Max holds a B.S. in mass communications from SIU, an M.A. in communications from U of I, and is pursuing an MBA from Webster University.
Plex offers both a media server for hosting your personal music, video, and image files, and apps on popular platforms (such as Roku devices, Android devices, Apple devices, and more) to give you a user-friendly interface where you can access that content. The Plex app for Xbox One is free to download and use. Common problems include content constantly buffering and freezing, files not playing, the app not being able to locate the Plex Media Server, and more.
Xbox One Remote Controller Not Working
If you're Xbox One remote controller suddenly stops working with the Plex app, there are a few options you can try to get everything working again.
- It sounds obvious, but it's always good to try replacing the batteries to see if that resolves the issue.
- Press your finger against the "Power" button on the Xbox One console to power it down. Wait for a minute and then power the gaming console back on to to see if that resolves the issue.
Unexpected Error Message
If an Unexpected Error message flashes upon your screen when trying to access the Plex app on your Xbox One, optimize the library data on the Plex Media Server. If you don't have access to the Plex Media Server you're attempting to access, contact the server administrator and ask if they can do it for you.

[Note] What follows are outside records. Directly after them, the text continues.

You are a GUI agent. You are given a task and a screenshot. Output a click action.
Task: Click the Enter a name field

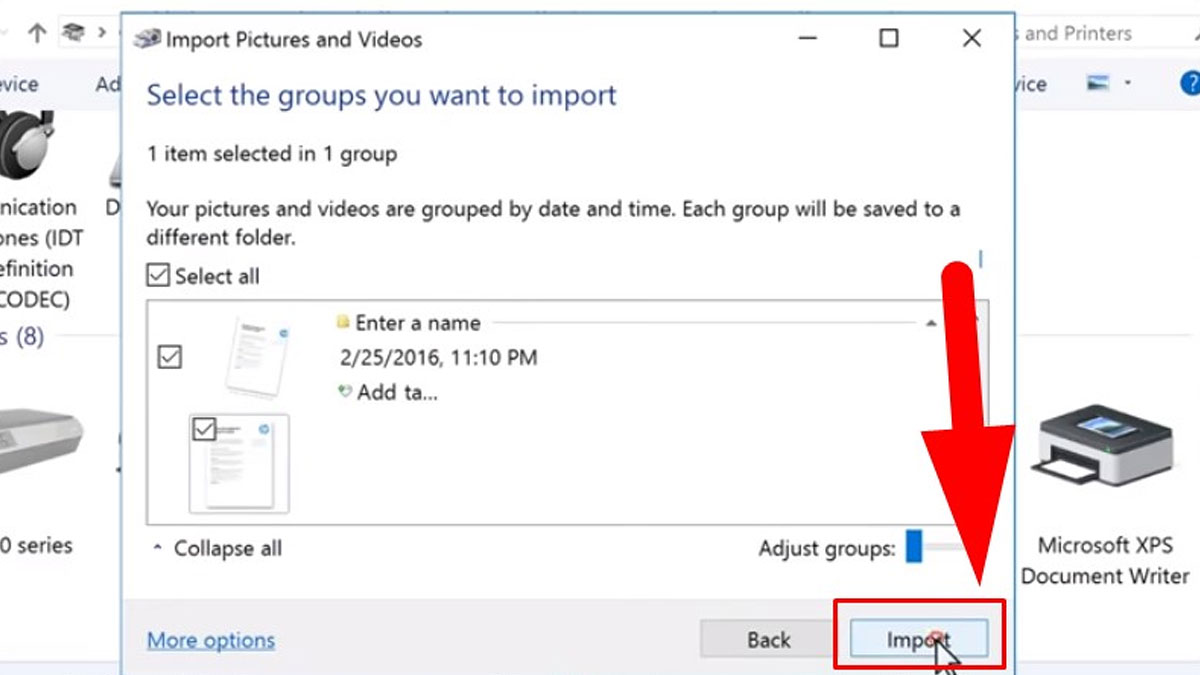(x=418, y=323)
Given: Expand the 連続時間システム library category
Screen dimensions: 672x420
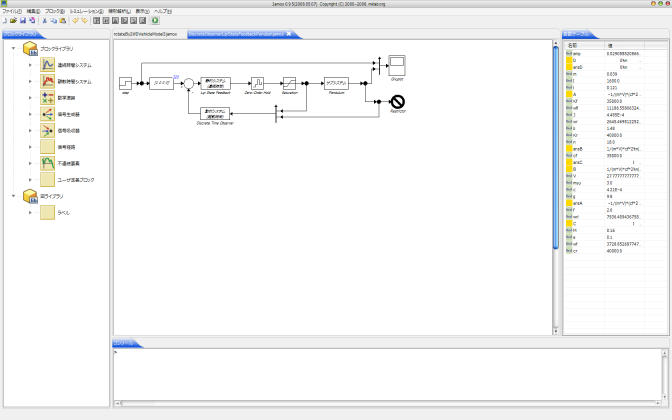Looking at the screenshot, I should [30, 65].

If you're subtitles aren't pre-burned into the video file you're attempting to stream through the Plex app on your Xbox One, it's highly likely that you'll experience intense buffering problems. This happens because the Xbox One doesn't currently support native subtitles, and files that you could otherwise stream will require a full transcode.
MKV Won't Play
If you're getting hit with a black screen when you attempt to play a video file that's in the MKV format, you'll need make some changes in the settings part of the Plex app on your Xbox One. You'll need to disable Direct Play. Doing this results in the file remuxing into a different container that does work. Additionally, no transcode is required when you use this approach.
Why is Plex constantly buffering or freezing?
You may be trying to play content that can't be played directly and requires heavy transcoding. Video file types that you should be able to play in the Plex app for Xbox One directly include MP4 and MKV. Audio file types you should be able to play directly include: AAC, ALAC, FLAC, MP3, M4A, and WAV. If you're not currently using one of these file types, consider converting your video this this format. Alternatively, if converting the video isn't an option, consider reducing the quality output settings in the Plex app.
Plex App Can't Find Server
This isn't an issue that's unique to the Plex app on Xbox One. Odds are that if you're experiencing this problem with the Plex app for Xbox One, you're experiencing it in all of the other places where you access Plex. You should be able to resolve the issue by making sure that you're logged in on the computer that's running the Plex Media Server you're attempting to connect to. If you're not the administrator of that server, you'll need to reach out to the person who is.
Another potential cause for the Xbox One not being able to find the Plex Media Server you're attempting to connect to is that the server version isn't compatible with the Plex app on Xbox One. The minimum version of Plex Media Server you can be running that works with Xbox One is 0.9.11.1. If you're running a version older than this, you'll need to update to the latest version.
- Try uninstalling and then reinstalling the Plex app on your Xbox One console.
- Ensure that the Plex Media Server is up to date.
- Sometimes there are issues that slip through testing before an update is released that doesn't get caught until that version is live. As a result, the only solution in those cases is to wait until the Plex team either pushes out an update that rolls the Plex app for Xbox One back to an earlier version, or a legitimate update that resolves the problem.